この一年は、ひたすら精霊魔法の練習だった。

どうにも俺は、自分自身で魔法を使う才能がないようだ。

どの基本属性も使うことができなかった。

でも、これは俺の独学だったのでやり方が違っているのかもしれない。


何故だか母さんも父さんも、俺が魔法を使うことを大反対したんだ。

危険だからというのが理由らしいけれど、だったら精霊魔法はどうなの?っていう話だと思う。


ただ、精霊魔法は早めに使えるようにならないといけないらしい。

使い方を知らないと、精霊に魔力を渡して暴発させてしまう危険性があるからだとか。


そう言われると納得するしかなくて、俺は精霊魔法をひたすら練習していた。

セレナ先生も偶に顔を見せて教えてくれたし、何よりサラの存在が大きかった。


精霊自身に精霊魔法を教えて貰えるというのはとてもタメになった。

コツというか魔力の流れを意識して、より効率よく精霊魔法を使えるようになったんだ。


そんなこんな一年間で俺の精霊魔法の実力はかなり伸びてセレナ先生からも認めてもらって免許皆伝と言ってもらえた。
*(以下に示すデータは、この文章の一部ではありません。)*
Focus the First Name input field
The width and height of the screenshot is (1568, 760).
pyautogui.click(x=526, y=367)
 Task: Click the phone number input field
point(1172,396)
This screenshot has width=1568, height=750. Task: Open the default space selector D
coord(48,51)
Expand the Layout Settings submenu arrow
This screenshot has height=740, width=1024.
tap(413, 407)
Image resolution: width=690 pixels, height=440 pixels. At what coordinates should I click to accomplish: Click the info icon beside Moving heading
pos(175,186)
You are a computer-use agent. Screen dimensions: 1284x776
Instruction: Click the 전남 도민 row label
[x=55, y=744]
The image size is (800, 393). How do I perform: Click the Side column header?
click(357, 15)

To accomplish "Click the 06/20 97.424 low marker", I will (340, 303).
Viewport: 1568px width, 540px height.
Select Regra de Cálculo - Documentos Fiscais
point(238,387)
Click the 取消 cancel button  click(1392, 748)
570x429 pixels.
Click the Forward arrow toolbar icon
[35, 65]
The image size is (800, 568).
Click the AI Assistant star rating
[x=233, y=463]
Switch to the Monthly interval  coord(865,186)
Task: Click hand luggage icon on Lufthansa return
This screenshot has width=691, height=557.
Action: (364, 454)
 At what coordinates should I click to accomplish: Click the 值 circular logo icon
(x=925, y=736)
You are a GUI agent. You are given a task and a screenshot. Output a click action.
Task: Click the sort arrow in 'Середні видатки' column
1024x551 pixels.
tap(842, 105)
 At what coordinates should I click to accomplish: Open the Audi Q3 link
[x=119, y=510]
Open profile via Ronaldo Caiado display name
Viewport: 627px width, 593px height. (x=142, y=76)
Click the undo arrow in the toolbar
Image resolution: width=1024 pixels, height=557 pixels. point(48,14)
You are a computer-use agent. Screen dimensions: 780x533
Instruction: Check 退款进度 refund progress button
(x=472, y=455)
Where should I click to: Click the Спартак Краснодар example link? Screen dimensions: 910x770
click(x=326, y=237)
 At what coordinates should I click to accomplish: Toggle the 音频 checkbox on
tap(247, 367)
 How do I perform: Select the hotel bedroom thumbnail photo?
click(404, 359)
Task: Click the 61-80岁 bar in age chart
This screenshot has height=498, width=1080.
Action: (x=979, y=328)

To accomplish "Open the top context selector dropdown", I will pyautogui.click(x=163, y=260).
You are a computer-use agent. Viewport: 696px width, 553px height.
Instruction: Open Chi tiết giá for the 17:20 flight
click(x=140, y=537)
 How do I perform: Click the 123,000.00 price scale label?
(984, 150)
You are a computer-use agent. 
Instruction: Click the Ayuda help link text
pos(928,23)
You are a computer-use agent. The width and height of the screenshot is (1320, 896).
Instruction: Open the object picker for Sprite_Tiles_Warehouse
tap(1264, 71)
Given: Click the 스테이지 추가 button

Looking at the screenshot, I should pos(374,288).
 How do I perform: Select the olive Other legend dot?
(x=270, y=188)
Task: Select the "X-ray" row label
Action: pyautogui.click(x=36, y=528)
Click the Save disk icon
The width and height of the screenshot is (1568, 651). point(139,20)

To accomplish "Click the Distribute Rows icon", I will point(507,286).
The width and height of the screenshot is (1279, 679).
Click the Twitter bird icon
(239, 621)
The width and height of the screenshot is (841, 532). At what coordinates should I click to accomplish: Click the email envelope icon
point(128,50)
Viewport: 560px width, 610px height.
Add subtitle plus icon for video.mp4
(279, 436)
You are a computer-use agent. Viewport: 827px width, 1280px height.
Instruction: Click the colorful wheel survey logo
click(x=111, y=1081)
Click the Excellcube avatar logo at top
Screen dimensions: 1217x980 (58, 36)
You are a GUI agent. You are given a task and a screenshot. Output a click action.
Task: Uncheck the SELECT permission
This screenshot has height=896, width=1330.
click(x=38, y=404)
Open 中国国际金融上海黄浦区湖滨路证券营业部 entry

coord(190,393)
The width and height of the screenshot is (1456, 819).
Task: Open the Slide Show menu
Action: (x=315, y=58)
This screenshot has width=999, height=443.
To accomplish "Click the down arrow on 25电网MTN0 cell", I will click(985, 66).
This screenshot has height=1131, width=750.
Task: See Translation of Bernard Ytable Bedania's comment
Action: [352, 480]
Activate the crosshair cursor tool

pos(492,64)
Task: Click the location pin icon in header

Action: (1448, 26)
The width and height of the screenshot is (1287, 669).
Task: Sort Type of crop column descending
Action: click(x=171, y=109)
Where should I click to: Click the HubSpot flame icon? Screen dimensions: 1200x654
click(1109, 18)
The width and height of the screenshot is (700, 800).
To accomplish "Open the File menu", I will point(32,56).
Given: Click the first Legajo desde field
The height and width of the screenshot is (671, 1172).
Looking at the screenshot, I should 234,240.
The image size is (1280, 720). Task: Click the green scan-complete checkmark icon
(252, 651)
セレナ先生は、サラを見てブツブツと何か言ったあと、学校を休職したらしい。

今は中位以上の精霊と個別契約を結べるように旅しているみたいだ。

なんだか申し訳ない。


---


そして今日。

三歳になった俺は教会へと向かっていた。


この世界の常識として、子どもは三歳になったら教会でステータスカードと呼ばれる物を作ってもらい、自分のステータスを知るのだそうだ。


俺はやっと自分のステータスを知ることができるということで、今日を待ちに待っていたのだ。


精霊が持つ固有スキル「真実の瞳(スピリチュアル・アイ)」は、相手の本質を視ることができるそうだが、詳細なスキルなんかは視えないそうだ。

もし視えても教えてくれたのかはわからない。


俺と契約してくれたサラは、気分屋なところがある。

だいたいは力を貸してくれるのだが、そちらの方が面白いと思ったら放っておかれることがある。


サラの友達だという精霊たちが一気に大量に押しかけてきたときは、あまりに突然なことでなんにも反応できなかった。

もみくちゃにされているところを、偶々来てくれたセレナ先生に救出されなければどうなっていたことか。


閑話休題。


そんなこんな待望の教会へとやって来た俺は、父さんと母さんと一緒に、王都の教会で一番偉い人物の所に挨拶に行く。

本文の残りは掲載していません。